Transcribe exactly, and only, the lines running from the one with "You are a GUI" to the end of the entries below, both included, without any pictures.

Raw data:
- - -

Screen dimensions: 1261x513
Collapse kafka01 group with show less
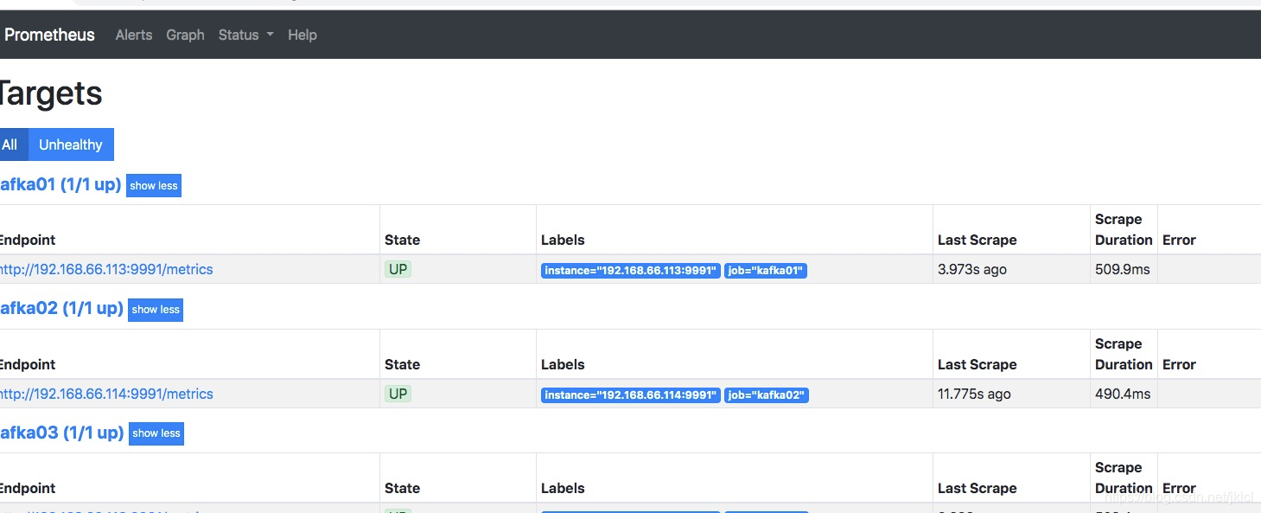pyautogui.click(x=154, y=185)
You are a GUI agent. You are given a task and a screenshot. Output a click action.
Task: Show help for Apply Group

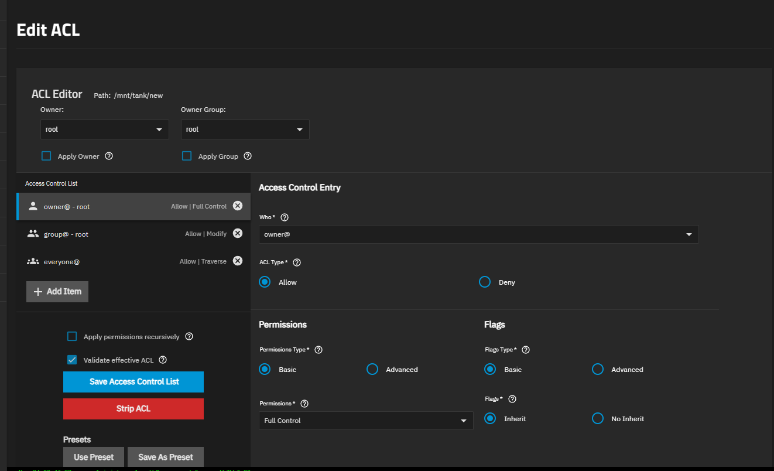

- - -

Task answer:
You are a GUI agent. You are given a task and a screenshot. Output a click action.
Task: Show help for Apply Group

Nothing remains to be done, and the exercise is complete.